• [Consigne] Recopiez à l'identique la totalité des lignes ci-dessous, sans en modifier un seul caractère.

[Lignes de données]
········
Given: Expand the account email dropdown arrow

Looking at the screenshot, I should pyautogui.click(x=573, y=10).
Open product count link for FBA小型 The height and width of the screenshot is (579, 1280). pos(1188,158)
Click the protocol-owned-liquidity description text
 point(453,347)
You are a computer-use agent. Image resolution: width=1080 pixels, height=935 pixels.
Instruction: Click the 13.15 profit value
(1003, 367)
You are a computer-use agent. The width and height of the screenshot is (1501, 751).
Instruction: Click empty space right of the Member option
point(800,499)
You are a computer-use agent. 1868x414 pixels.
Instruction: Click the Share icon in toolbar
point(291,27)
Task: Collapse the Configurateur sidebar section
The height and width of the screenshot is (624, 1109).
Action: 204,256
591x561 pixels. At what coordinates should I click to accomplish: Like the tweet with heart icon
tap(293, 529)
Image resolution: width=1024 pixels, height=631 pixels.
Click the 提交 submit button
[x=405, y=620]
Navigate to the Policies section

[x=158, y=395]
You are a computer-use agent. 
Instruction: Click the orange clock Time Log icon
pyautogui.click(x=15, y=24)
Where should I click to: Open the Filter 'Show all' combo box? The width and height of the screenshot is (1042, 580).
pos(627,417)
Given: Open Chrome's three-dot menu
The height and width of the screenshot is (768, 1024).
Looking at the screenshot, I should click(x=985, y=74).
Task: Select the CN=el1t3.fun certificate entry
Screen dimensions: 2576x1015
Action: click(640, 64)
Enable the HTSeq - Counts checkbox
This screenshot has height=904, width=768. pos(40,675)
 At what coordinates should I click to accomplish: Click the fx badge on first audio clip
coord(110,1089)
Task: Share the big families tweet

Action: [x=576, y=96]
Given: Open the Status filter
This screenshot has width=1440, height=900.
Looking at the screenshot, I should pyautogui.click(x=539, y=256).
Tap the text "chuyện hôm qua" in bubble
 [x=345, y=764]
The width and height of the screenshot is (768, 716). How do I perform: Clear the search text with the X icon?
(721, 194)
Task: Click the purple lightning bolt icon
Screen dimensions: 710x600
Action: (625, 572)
········
• [Réponse]
Given: Expand the account email dropdown arrow

Looking at the screenshot, I should pyautogui.click(x=573, y=10).
Open product count link for FBA小型 The height and width of the screenshot is (579, 1280). pos(1188,158)
Click the protocol-owned-liquidity description text
 point(453,347)
You are a computer-use agent. Image resolution: width=1080 pixels, height=935 pixels.
Instruction: Click the 13.15 profit value
(1003, 367)
You are a computer-use agent. The width and height of the screenshot is (1501, 751).
Instruction: Click empty space right of the Member option
point(800,499)
You are a computer-use agent. 1868x414 pixels.
Instruction: Click the Share icon in toolbar
point(291,27)
Task: Collapse the Configurateur sidebar section
The height and width of the screenshot is (624, 1109).
Action: 204,256
591x561 pixels. At what coordinates should I click to accomplish: Like the tweet with heart icon
tap(293, 529)
Image resolution: width=1024 pixels, height=631 pixels.
Click the 提交 submit button
[x=405, y=620]
Navigate to the Policies section

[x=158, y=395]
You are a computer-use agent. 
Instruction: Click the orange clock Time Log icon
pyautogui.click(x=15, y=24)
Where should I click to: Open the Filter 'Show all' combo box? The width and height of the screenshot is (1042, 580).
pos(627,417)
Given: Open Chrome's three-dot menu
The height and width of the screenshot is (768, 1024).
Looking at the screenshot, I should click(x=985, y=74).
Task: Select the CN=el1t3.fun certificate entry
Screen dimensions: 2576x1015
Action: click(640, 64)
Enable the HTSeq - Counts checkbox
This screenshot has height=904, width=768. pos(40,675)
 At what coordinates should I click to accomplish: Click the fx badge on first audio clip
coord(110,1089)
Task: Share the big families tweet

Action: [x=576, y=96]
Given: Open the Status filter
This screenshot has width=1440, height=900.
Looking at the screenshot, I should pyautogui.click(x=539, y=256).
Tap the text "chuyện hôm qua" in bubble
 [x=345, y=764]
The width and height of the screenshot is (768, 716). How do I perform: Clear the search text with the X icon?
(721, 194)
Task: Click the purple lightning bolt icon
Screen dimensions: 710x600
Action: (625, 572)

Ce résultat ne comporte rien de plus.